В Соколове (Орлове «Записок») Достоевскому впервые предстал тот «человекобог», «сверхчеловек», «белокурая бестия», тот вочеловеченный демон, царство которого началось в XX веке. Пугала и народная ненависть к дворянам. Впоследствии Достоевский попытался забыть это впечатление, прикрыться от него памятью о детской встрече с добрым мужиком Мареем. Народность Достоевского, в отличие от народности Толстого, – это покров, наброшенный над бездной. За Мареем все время высовывается Федька-каторжный.
И все же самым страшным было не это. Больше всего Достоевский ужаснулся глубинам, раскрывшимся в нем самом. Ужаснулся незащищенности от искушений власти над человеком, целиком попавшим в твои руки, от соблазна мучительства.

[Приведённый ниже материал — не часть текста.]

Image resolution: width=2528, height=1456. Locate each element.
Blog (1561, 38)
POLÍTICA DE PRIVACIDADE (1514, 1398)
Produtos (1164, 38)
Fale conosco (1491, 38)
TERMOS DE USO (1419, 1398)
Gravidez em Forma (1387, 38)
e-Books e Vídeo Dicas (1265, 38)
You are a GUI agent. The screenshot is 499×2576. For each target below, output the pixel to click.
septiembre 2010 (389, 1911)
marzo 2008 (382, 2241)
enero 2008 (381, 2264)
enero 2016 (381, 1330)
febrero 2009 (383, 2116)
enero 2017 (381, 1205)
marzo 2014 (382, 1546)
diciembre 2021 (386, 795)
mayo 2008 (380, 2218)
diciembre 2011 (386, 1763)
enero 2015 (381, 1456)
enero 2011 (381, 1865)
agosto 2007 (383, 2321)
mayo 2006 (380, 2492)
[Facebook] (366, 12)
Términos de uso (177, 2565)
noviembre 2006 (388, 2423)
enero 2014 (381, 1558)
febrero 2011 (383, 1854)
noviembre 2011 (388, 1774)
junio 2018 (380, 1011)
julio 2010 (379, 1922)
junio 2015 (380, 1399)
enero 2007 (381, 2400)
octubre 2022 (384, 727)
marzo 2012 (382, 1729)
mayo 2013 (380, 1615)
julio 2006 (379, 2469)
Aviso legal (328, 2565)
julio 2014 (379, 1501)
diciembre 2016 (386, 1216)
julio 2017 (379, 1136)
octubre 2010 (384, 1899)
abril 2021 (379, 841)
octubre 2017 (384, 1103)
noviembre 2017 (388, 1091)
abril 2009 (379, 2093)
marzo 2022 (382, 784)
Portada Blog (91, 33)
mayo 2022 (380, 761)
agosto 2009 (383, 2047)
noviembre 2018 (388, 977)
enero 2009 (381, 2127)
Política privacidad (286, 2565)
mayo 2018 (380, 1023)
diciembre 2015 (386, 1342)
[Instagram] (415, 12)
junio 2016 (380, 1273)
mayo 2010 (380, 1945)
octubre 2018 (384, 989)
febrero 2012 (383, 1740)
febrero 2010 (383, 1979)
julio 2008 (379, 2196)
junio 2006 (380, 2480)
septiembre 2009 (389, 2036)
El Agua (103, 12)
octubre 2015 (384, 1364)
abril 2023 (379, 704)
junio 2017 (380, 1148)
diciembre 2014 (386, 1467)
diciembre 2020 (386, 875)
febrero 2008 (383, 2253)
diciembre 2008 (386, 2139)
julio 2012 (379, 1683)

Телесные наказания были тогда бытом; но писали о них по-разному. Гоголь – именно как о бытовой черте: его майор Ковалев – мастер высечь. У Тургенева порка (где-то на заднем плане) неизменно вызывает либеральное и гуманное отвращение. А воображение Достоевского одновременно переселялось в мучителя и жертву, и этот страшный дар художника был нравственно невыносим. То, что мучило Достоевского, впоследствии получило научные названия: амбивалентность психики, биологическая агрессивность... Но Достоевский не знал этих терминов, и если б знал, то они бы его не успокоили. Для него это была бездна греха. Он увидел, что человеческая душа, склонная к живой игре воображения и не защищенная молитвой, слишком чувствительна к соблазну и иногда бросается навстречу ему, как Грушенька к «прежнему и бесспорному». Конечно, это происходило только в помышлении, но никто лучше Достоевского не понимал, как помысел, утвердившийся в сознании, может вдруг открыть дорогу к поступку. Тут не социальное и историческое зло, которое может быть устранено реформой, а то, что богословие называет первородным грехом. И преодолеть его может не реформа, а (как выражался Достоевский) «геологический переворот», преображение; не закон, а благодать. Достоевский с ужасом почувствовал, что в нем мало благодати. Когда он пишет, что человек деспот по природе и любит быть мучителем, это не реакционное мировоззрение, а мучительно пережитый опыт. Опыт расколотости между идеалом Мадонны и идеалом содомским. Опыт позорных искушений, от которых разум не в силах уберечь душу («Что уму представляется позором, – скажет об этом Митя Карамазов, – то сердцу сплошь красотой»). И от этой расколотости спасал только порыв к Христу. «Истина» (в контексте символа веры) – это человеческая природа, доступная всем искушениям, Павлово «тело смерти», проданное греху (Римл., 7, 24); Христос – порыв к новому Адаму, к высшей естественности и цельности.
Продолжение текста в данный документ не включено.